En Vrindavan no les espera el lujo, sino sólo un poco de misericordia. Las viudas de la ciudad santa sobreviven con las parcas asignaciones de arroz y lentejas que les dan los sacerdotes de los templos a cambio de cantar durante cuatro horas, desde el alba, himnos sagrados a Krisna. Si además cantan otras cuatro horas al atardecer, reciben un estipendio de dos rupias (unos cinco centavos de dólar) por cabeza. Con esto y la modesta pensión de viudedad -si la consiguen- apenas tienen para vestir y no alcanzan para una vivienda: muchas han de pernoctar en una tienda improvisada, bajo un alero o en un hueco de escalera.
Govind es relativamente afortunada. Aparte de la caridad del templo y la pensión, cuenta con el salario que gana en una fábrica textil. Puede, pues, permitirse alquilar una habitación. Lo malo es que últimamente los alquileres se están disparando en Vrindavan, y los pobres, las viudas entre ellos, a menudo sufren el desahucio.

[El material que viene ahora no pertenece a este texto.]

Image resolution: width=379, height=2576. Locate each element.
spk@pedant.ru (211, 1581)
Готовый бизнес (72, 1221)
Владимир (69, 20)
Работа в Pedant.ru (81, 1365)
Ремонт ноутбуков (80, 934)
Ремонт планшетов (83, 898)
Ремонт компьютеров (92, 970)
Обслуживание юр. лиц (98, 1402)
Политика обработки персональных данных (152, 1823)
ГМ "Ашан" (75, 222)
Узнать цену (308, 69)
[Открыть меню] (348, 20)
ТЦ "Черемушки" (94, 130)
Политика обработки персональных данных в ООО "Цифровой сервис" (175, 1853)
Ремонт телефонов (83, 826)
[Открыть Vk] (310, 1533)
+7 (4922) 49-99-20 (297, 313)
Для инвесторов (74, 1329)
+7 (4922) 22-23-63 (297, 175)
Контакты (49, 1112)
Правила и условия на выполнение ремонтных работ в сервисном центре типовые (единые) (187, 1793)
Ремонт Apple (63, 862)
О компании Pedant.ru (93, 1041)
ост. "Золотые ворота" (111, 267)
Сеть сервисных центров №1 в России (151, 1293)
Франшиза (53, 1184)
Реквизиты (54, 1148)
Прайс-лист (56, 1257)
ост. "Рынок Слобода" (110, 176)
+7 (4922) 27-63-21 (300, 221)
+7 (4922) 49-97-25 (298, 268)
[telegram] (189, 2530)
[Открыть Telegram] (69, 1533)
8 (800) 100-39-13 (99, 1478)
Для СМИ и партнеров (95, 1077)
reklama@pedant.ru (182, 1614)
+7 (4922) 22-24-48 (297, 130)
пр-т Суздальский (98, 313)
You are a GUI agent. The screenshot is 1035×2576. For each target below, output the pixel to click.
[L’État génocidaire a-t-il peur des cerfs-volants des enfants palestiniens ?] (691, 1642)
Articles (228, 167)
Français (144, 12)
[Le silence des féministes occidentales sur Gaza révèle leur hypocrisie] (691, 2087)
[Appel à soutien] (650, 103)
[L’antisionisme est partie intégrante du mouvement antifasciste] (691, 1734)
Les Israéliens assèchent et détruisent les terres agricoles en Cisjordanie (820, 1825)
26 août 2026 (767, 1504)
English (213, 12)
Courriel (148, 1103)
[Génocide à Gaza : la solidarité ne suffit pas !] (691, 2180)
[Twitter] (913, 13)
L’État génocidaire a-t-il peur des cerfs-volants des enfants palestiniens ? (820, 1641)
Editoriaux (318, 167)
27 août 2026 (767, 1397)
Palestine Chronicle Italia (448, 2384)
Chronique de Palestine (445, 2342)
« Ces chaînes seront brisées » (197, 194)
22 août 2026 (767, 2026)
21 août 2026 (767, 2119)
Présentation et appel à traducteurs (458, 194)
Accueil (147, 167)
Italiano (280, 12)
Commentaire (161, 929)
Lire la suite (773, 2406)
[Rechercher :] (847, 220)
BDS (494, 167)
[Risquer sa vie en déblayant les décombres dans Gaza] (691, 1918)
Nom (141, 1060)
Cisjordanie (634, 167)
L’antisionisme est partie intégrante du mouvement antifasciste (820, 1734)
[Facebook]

Explica Govind: «Nos sucede lo que nos tiene que suceder: es nuestro karma [el balance de méritos y culpas que cada cual arrastra de anteriores reencarnaciones y determina su suerte]. En cualquier caso, si nos quejamos de nuestras desdichas, ¿a quién le va a importar? Seguiremos solas, sin más recurso que rezar a Dios. Es nuestra vida, y tenemos que vivirla, en la espera de algo mejor en la próxima».
Otra viuda, joven (35 años), expresa la misma convicción. ¿No ha pensado en volver a casarse?, le pregunta el periodista. «Soñaba con ello -responde-, pero me dijeron que la sociedad no lo permitiría, que si lo hiciera, me convertiría en una descastada. (…) Según nuestra costumbre hindú, sólo puedo tener un marido, y si él murió, es simplemente porque mi karma es malo. Y si tengo un mal karma, ¿de qué serviría casarme otra vez?».
La subida de los alquileres en Vrindavan, que amenaza de desahucio a tantas viudas, se debe en buena parte a la afluencia de miles de visitantes occidentales que acuden a venerar a Krisna. Estos devotos extranjeros llegan provistos de buen karma y mejores divisas, y las mujeres que todo el año salmodian a la deidad no pueden competir con ellos.
Esta diferencia es común entre el hinduismo de uno y del otro hemisferio. El Hare Krisna se asentó en 1965 en Estados Unidos financiado por una multinacional y apadrinado por el poeta hippy Allen Ginsburg. La Misión de la Luz Divina, del gurú Maharaj-Ji -también seguidor de Krisna, y de otras divinidades-, cuenta con una productora y distribuidora de películas, una casa discográfica, una editorial, algunas compañías de transportes, varios restaurantes y el dinero de los iniciados, que lo entregan a Su Divina Gracia. En el país de origen de estos cultos, donde el orientalismo no es una ola, sino la vida misma, esta fe va acompañada de algunas desventajas. Sería injusto pensar que a los creyentes occidentales les falta conciencia social, si cada quien carga con su karma. A las viudas de Vrindavan les queda la esperanza de reencarnarse en un devoto europeo o norteamericano.